The home secretary had faced mounting pressure over her role in setting the culture and policies that led to long-term residents of Britain from Caribbean countries being denied healthcare, pensions and benefits and in some cases being threatened with deportation.
Rudd had been due to appear before parliament on Monday to explain apparent discrepancies between her evidence to the home affairs select committee last week and a memo leaked to the Guardian that linked her to targets for removing migrants.
Challenged repeatedly about such targets by Labour MP Yvette Cooper at the home affairs select committee, Rudd had insisted: “That’s not how we operate.”
Downing Street sources said that in preparing for her Commons statement on Monday, new information had become available that convinced her she must resign. However, they continued to insist that the “ambition” for a 10% increase in removals mentioned in a separate leaked letter was not a formal target.

RECORDED INFORMATION:
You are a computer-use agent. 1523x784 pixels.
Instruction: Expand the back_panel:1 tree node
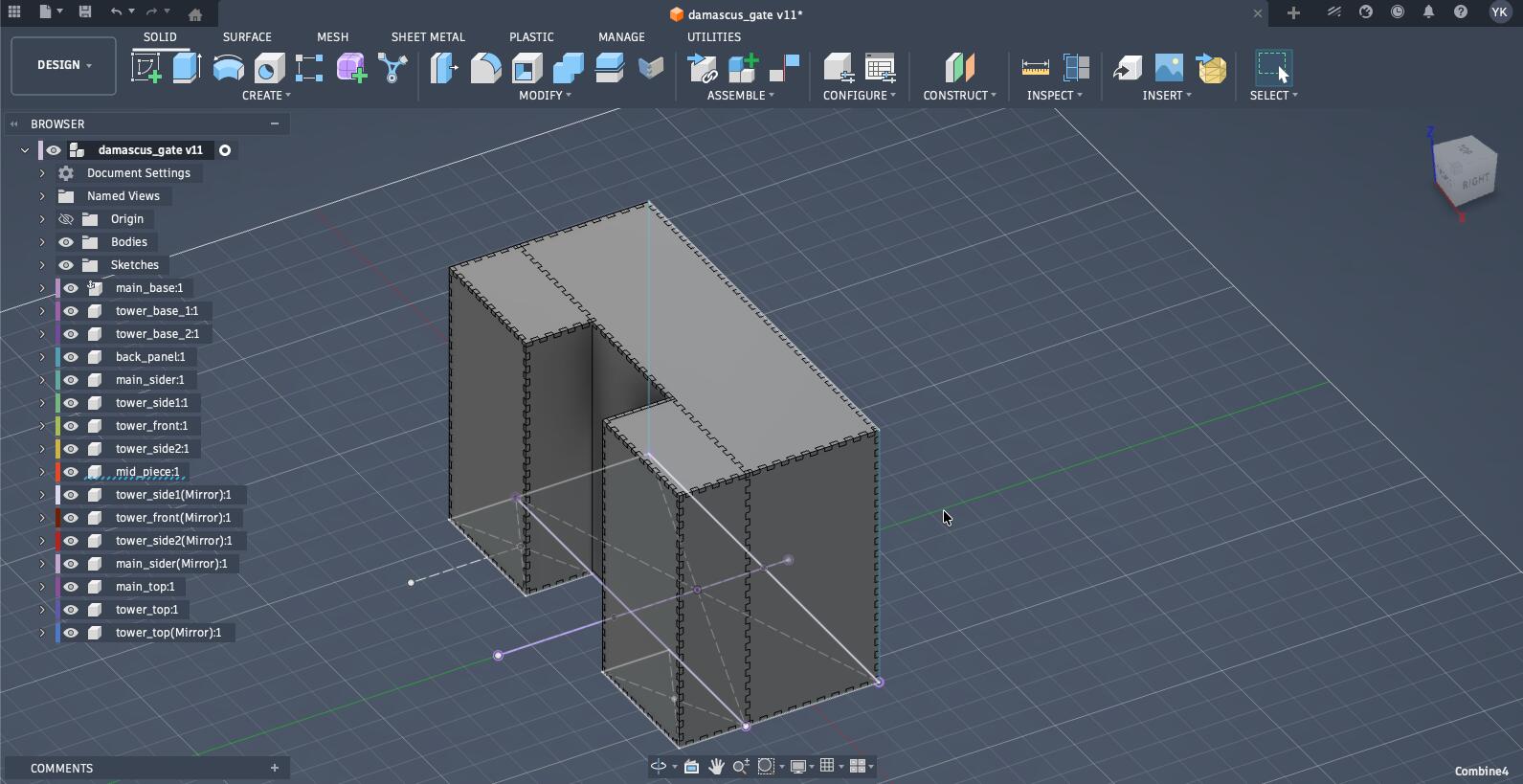(x=42, y=357)
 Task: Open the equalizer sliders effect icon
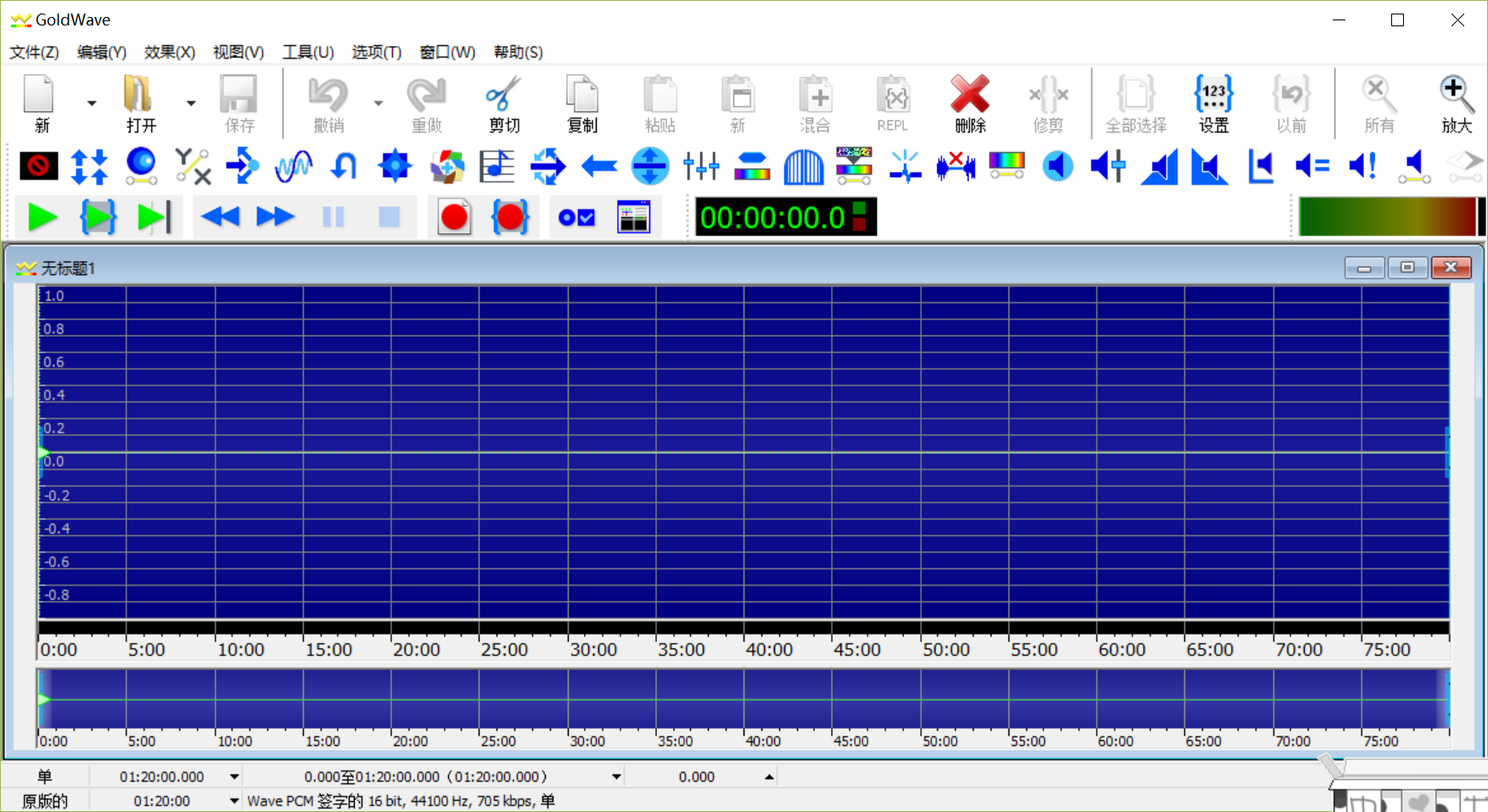(701, 166)
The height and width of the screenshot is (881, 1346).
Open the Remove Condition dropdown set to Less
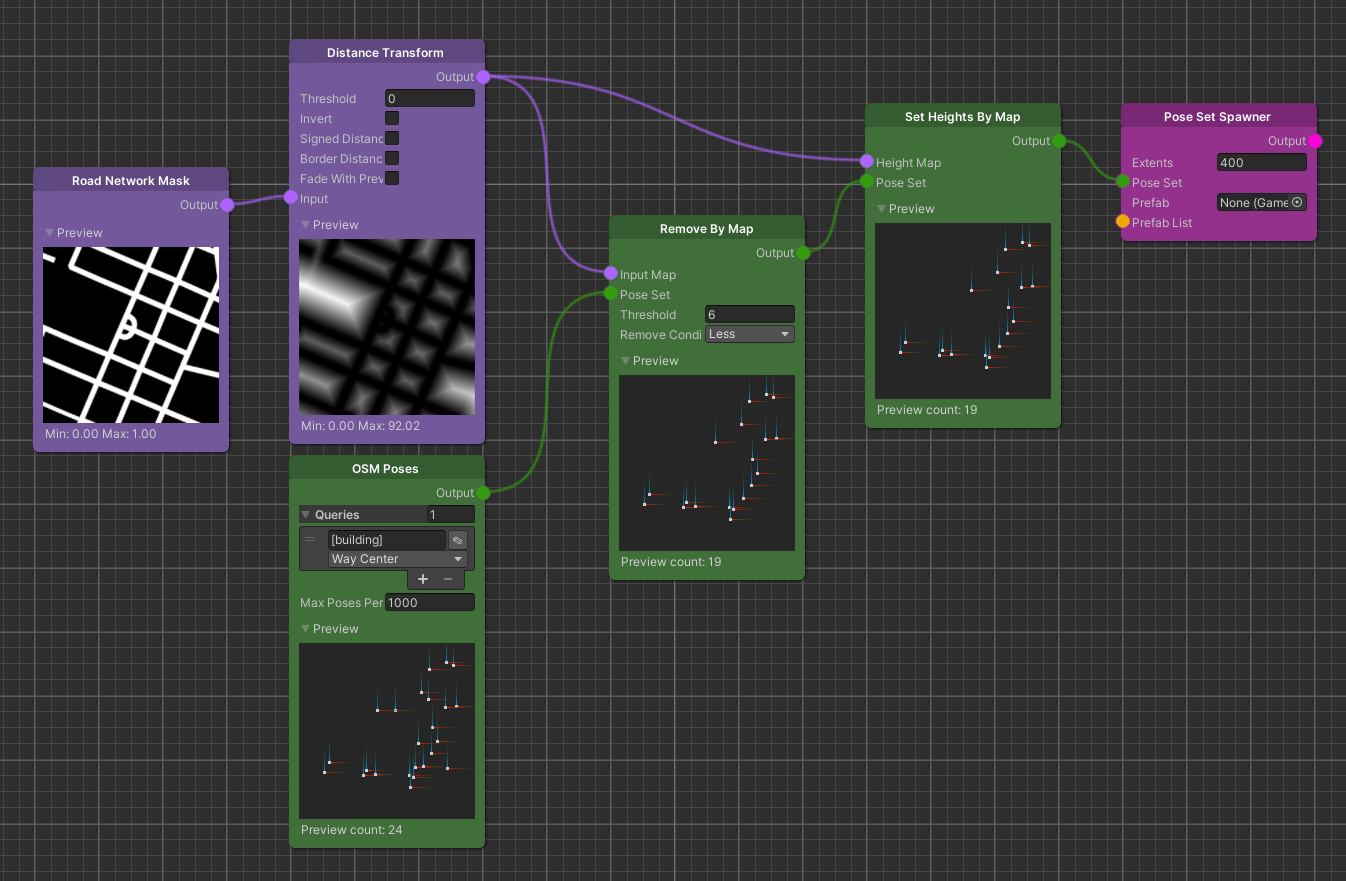pyautogui.click(x=749, y=335)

WRITTEN EXERCISE:
In the passage on the home secretary, swap "parliament" for "the Commons" and write the text out again, beginning at the words "The home secretary" and stopping after "for removing migrants.".

ANSWER TO THE PROBLEM:
The home secretary had faced mounting pressure over her role in setting the culture and policies that led to long-term residents of Britain from Caribbean countries being denied healthcare, pensions and benefits and in some cases being threatened with deportation.
Rudd had been due to appear before the Commons on Monday to explain apparent discrepancies between her evidence to the home affairs select committee last week and a memo leaked to the Guardian that linked her to targets for removing migrants.